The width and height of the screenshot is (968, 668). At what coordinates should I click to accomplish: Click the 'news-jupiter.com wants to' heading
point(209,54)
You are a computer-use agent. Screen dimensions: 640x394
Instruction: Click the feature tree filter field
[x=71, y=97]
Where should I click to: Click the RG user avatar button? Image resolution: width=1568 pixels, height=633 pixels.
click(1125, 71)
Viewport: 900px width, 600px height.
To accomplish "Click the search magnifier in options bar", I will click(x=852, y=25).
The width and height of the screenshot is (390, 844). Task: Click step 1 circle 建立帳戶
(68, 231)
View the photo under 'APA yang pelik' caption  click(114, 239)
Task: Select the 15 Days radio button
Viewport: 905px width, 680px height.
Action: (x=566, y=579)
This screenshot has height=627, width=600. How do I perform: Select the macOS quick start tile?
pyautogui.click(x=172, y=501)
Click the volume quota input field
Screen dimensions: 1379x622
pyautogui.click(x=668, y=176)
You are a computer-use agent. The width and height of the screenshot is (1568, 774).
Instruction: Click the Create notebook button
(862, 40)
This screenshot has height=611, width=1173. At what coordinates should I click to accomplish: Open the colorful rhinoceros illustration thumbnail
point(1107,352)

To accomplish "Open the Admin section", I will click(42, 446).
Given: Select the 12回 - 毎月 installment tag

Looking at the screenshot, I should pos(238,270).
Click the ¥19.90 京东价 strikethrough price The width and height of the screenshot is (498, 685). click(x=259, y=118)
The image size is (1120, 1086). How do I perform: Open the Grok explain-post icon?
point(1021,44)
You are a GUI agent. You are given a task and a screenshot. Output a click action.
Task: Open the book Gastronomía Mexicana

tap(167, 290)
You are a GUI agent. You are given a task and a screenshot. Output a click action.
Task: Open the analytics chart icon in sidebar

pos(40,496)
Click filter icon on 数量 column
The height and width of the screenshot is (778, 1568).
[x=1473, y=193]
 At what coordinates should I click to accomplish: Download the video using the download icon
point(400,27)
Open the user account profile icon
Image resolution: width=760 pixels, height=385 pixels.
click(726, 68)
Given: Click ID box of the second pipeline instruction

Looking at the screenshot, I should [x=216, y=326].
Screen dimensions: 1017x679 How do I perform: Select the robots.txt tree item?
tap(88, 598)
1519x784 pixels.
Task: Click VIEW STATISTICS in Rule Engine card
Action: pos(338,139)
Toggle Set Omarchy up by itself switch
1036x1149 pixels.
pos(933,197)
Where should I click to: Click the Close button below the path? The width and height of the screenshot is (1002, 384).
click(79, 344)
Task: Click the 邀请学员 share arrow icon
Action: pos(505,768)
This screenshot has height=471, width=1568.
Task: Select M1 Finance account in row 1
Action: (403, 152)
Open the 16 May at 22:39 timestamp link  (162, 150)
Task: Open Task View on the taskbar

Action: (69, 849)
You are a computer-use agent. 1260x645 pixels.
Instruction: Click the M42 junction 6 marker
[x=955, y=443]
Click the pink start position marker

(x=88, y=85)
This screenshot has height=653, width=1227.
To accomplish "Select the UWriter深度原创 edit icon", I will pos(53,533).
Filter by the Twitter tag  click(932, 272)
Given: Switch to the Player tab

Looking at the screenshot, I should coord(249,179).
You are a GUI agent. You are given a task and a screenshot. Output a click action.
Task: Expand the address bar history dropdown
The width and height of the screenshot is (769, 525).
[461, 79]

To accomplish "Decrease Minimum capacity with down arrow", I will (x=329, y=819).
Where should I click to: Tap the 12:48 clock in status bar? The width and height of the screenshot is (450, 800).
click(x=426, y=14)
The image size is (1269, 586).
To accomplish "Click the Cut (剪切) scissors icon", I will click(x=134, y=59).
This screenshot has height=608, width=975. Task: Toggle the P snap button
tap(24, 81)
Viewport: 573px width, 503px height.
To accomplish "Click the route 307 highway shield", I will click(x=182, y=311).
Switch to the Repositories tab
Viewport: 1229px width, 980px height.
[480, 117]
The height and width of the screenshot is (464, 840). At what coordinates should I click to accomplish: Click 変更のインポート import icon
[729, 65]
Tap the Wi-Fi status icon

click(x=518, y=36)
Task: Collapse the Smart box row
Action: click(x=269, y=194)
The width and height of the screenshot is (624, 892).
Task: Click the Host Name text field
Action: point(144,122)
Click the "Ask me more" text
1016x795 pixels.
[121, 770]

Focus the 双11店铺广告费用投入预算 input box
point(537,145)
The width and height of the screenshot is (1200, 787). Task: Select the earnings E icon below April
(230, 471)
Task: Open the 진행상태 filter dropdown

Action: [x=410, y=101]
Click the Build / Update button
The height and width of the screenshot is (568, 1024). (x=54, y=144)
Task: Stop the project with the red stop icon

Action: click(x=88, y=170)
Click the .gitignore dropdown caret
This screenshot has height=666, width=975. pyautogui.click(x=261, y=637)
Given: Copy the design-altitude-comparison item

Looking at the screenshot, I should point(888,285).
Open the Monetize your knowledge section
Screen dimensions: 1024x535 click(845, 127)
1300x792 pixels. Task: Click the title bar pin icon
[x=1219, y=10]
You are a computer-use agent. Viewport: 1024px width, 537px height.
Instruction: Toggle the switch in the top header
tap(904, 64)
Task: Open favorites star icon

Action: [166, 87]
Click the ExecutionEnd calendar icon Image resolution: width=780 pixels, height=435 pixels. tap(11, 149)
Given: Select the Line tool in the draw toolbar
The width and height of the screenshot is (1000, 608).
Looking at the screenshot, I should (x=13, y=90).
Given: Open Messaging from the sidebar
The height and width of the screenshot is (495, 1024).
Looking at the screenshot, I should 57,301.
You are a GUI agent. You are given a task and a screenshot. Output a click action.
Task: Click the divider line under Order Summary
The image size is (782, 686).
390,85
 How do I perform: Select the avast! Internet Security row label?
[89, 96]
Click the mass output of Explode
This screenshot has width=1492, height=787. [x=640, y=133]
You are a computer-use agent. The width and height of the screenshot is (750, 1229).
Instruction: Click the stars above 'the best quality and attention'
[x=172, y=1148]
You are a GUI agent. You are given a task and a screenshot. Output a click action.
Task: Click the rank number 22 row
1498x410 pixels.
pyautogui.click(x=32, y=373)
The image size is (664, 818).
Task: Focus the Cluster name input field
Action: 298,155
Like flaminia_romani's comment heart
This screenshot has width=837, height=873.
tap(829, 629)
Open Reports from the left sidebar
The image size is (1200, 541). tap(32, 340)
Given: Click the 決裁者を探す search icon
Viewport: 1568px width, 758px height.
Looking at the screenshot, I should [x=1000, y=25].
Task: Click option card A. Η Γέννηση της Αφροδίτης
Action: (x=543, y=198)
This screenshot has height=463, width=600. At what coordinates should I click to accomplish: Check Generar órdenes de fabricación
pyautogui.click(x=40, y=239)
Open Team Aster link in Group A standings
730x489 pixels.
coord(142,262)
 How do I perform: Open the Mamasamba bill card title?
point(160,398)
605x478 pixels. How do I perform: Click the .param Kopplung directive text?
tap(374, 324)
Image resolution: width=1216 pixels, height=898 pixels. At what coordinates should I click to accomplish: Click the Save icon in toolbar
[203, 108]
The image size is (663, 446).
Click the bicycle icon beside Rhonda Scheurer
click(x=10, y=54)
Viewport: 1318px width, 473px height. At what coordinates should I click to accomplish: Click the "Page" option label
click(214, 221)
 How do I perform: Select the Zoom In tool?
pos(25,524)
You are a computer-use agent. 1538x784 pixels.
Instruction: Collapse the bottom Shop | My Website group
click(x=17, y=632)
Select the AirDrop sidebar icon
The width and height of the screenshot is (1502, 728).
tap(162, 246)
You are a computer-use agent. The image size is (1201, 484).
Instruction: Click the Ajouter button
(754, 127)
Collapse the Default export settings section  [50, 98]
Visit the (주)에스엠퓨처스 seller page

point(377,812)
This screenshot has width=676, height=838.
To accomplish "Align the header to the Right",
--
• ASSIGNED TASK
Take each line above that contains "will" and copy it out.

• WORKED SOLUTION
To accomplish "Click the search magnifier in options bar", I will click(x=852, y=25).
To accomplish "Open the Admin section", I will click(42, 446).
To accomplish "Select the UWriter深度原创 edit icon", I will pos(53,533).
To accomplish "Decrease Minimum capacity with down arrow", I will (x=329, y=819).
To accomplish "Click the Cut (剪切) scissors icon", I will click(x=134, y=59).
To accomplish "Click the route 307 highway shield", I will click(x=182, y=311).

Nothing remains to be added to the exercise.